Jha’s team demonstrated how HTBAC could provide insight from drug candidate data on a short timescale by reproducing results from a collaborative study between University College London and the London-based pharmaceutical company GlaxoSmithKline to discover drug compounds that bind to the BRD4 protein. Known to play a key role in driving cancer and inflammatory diseases, the BRD4 protein is a major target of bromodomain-containing (BRD) inhibitors, a class of pharmaceutical drugs currently being evaluated in clinical trials. The researchers involved in this collaborative study are focusing on identifying promising new drugs to treat breast cancer while developing an understanding of why certain drugs fail in the presence of breast cancer gene mutations.

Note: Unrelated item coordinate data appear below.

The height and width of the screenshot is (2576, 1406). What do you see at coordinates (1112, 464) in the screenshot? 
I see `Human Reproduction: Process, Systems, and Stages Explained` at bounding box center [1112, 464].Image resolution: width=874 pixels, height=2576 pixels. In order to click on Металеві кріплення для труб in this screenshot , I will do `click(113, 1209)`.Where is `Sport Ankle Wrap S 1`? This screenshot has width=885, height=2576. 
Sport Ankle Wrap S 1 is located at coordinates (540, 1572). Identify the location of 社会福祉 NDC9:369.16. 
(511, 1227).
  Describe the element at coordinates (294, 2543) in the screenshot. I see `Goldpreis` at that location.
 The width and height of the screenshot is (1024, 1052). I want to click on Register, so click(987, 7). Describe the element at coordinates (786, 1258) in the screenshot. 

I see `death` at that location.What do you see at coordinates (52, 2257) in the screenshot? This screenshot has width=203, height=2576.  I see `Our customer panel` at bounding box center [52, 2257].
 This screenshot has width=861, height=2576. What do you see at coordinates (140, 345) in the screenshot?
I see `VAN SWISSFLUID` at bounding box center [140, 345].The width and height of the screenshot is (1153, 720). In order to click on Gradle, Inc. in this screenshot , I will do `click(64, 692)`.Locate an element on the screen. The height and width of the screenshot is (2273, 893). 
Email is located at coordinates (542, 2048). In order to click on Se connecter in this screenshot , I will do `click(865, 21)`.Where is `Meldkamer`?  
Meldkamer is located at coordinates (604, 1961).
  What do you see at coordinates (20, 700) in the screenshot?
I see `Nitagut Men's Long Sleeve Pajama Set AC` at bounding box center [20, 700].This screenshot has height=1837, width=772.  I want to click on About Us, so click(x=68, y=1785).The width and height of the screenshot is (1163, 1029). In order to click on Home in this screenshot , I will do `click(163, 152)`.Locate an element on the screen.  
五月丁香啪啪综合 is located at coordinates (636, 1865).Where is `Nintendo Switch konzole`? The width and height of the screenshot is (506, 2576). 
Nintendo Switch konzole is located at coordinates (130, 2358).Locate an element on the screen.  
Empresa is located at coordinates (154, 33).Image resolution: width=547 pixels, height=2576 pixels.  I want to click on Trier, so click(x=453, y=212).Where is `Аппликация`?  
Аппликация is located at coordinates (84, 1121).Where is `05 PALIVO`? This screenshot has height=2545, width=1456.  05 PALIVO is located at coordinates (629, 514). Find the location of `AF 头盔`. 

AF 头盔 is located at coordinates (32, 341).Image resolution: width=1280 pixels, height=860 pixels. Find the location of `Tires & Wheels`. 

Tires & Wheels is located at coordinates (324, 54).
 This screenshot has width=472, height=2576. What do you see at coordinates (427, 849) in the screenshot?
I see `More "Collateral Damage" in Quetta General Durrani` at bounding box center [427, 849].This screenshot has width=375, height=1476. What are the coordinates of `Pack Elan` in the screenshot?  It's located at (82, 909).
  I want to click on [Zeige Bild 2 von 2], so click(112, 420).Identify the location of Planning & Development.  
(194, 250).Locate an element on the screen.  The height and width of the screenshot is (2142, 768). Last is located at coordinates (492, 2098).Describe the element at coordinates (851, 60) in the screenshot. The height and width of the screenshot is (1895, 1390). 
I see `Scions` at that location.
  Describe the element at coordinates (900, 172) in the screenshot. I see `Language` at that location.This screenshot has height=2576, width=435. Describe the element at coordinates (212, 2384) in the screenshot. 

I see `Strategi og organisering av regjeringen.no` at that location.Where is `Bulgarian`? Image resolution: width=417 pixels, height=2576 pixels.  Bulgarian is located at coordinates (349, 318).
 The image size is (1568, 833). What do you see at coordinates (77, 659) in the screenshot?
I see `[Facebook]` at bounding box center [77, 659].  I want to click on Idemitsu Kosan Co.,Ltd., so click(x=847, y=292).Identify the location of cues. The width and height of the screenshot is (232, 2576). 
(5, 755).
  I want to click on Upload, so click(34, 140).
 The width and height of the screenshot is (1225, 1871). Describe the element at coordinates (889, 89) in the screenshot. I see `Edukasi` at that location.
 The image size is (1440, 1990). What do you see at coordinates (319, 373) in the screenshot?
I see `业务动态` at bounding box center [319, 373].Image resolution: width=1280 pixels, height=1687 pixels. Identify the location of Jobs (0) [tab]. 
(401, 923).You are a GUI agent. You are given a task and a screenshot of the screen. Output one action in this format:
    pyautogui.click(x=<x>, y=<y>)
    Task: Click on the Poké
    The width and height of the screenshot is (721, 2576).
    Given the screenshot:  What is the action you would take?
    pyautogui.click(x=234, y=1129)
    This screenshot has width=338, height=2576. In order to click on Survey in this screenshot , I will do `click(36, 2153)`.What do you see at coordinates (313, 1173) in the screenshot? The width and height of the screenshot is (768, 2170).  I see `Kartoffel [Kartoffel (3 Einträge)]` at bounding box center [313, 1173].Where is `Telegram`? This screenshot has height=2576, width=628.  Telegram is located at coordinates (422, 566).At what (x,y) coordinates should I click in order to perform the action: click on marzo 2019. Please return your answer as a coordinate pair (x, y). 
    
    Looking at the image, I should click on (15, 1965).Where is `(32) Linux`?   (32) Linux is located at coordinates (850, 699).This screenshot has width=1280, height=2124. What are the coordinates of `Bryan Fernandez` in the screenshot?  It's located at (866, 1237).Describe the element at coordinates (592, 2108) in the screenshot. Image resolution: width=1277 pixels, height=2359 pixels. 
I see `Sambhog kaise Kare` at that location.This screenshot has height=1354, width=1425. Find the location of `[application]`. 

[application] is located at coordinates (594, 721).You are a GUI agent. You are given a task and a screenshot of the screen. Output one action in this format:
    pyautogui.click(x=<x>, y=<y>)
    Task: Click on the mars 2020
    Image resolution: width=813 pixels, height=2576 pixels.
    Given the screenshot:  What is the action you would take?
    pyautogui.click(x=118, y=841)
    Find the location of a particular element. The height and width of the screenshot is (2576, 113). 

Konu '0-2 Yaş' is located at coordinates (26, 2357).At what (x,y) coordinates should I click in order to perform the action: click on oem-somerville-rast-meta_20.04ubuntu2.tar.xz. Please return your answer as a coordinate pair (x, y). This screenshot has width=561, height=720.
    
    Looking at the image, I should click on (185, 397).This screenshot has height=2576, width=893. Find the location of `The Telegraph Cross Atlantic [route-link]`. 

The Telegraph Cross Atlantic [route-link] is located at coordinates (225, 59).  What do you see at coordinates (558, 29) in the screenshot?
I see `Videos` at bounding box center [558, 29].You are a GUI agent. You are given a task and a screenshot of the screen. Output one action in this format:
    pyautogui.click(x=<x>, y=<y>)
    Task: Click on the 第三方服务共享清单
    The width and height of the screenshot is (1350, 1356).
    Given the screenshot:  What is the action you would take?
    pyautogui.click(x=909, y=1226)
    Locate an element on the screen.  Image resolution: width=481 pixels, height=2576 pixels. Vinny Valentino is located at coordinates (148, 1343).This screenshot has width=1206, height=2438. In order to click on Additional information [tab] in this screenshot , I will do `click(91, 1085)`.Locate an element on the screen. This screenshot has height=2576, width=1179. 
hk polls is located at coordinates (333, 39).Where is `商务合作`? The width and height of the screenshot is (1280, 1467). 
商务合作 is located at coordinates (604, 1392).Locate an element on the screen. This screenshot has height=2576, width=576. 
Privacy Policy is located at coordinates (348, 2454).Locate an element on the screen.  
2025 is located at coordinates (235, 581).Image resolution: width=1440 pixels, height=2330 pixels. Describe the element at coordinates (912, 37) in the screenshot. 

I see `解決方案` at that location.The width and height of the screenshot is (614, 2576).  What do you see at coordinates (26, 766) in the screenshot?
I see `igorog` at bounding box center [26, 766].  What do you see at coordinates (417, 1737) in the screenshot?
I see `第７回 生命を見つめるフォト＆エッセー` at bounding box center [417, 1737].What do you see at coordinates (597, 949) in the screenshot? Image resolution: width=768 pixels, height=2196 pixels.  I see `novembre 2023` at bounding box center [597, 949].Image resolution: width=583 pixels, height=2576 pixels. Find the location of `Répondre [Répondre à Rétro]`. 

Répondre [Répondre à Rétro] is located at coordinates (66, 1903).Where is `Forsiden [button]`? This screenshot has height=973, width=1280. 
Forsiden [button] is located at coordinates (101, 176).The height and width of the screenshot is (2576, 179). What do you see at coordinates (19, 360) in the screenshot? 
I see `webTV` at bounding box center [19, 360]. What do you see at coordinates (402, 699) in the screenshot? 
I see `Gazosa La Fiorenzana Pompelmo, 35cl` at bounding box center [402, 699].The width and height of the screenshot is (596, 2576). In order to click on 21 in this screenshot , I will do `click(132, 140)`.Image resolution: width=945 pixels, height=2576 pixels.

HTBAC not only has the potential to improve the speed and accuracy of drug discovery in the pharmaceutical industry but also to improve individual patient outcomes in clinical settings. Using target proteins based on a patient’s genetic sequence, HTBAC could predict a patient’s response to different drug treatments. This personalized assessment could replace the traditional one-size-fits-all approach to medicine. For example, such predictions could help determine which cancer patients would actually benefit from chemotherapy, avoiding unnecessary toxicity.